--- Supplied material ---
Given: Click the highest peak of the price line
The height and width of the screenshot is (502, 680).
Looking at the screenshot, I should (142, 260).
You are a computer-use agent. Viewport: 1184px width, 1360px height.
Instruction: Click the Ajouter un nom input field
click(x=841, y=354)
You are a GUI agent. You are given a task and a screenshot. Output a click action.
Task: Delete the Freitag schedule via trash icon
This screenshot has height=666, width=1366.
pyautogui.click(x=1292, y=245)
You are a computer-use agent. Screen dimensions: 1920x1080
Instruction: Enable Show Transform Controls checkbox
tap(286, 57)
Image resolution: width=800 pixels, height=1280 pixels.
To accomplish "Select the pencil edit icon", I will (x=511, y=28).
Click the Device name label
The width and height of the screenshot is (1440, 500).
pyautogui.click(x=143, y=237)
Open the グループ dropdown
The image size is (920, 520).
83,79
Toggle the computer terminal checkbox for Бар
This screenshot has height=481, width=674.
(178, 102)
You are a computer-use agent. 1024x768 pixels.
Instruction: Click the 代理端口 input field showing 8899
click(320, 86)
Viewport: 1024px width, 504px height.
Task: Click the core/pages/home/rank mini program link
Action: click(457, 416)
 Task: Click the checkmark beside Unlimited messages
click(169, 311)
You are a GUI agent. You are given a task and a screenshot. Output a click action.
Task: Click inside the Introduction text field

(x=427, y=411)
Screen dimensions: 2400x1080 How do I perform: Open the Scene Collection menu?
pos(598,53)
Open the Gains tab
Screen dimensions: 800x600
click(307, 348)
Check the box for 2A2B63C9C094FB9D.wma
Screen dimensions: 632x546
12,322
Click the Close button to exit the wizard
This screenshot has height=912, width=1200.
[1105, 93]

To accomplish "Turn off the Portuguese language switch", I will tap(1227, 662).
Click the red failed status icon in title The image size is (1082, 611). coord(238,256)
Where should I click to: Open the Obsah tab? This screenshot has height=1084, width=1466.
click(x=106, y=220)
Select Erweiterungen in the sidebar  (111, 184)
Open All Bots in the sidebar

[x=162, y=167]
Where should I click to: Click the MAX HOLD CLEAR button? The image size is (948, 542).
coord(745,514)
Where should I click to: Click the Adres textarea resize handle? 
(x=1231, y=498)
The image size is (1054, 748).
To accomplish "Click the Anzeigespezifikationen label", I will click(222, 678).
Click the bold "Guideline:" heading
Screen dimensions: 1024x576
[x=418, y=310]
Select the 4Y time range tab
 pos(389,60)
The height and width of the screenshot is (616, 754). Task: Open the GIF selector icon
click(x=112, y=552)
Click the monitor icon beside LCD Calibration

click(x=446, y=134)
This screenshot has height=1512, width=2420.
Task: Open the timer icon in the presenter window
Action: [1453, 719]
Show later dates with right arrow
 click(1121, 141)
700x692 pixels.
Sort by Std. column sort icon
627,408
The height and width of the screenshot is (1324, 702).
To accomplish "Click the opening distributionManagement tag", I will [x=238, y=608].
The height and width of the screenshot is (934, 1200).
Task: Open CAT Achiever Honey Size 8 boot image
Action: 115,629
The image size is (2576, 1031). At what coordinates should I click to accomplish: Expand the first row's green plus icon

--- The request ---
Repeat the lines from the start through the line containing "(x=427, y=411)", with no changes.

--- Correct answer ---
Given: Click the highest peak of the price line
The height and width of the screenshot is (502, 680).
Looking at the screenshot, I should (142, 260).
You are a computer-use agent. Viewport: 1184px width, 1360px height.
Instruction: Click the Ajouter un nom input field
click(x=841, y=354)
You are a GUI agent. You are given a task and a screenshot. Output a click action.
Task: Delete the Freitag schedule via trash icon
This screenshot has height=666, width=1366.
pyautogui.click(x=1292, y=245)
You are a computer-use agent. Screen dimensions: 1920x1080
Instruction: Enable Show Transform Controls checkbox
tap(286, 57)
Image resolution: width=800 pixels, height=1280 pixels.
To accomplish "Select the pencil edit icon", I will (x=511, y=28).
Click the Device name label
The width and height of the screenshot is (1440, 500).
pyautogui.click(x=143, y=237)
Open the グループ dropdown
The image size is (920, 520).
83,79
Toggle the computer terminal checkbox for Бар
This screenshot has height=481, width=674.
(178, 102)
You are a computer-use agent. 1024x768 pixels.
Instruction: Click the 代理端口 input field showing 8899
click(320, 86)
Viewport: 1024px width, 504px height.
Task: Click the core/pages/home/rank mini program link
Action: click(457, 416)
 Task: Click the checkmark beside Unlimited messages
click(169, 311)
You are a GUI agent. You are given a task and a screenshot. Output a click action.
Task: Click inside the Introduction text field

(x=427, y=411)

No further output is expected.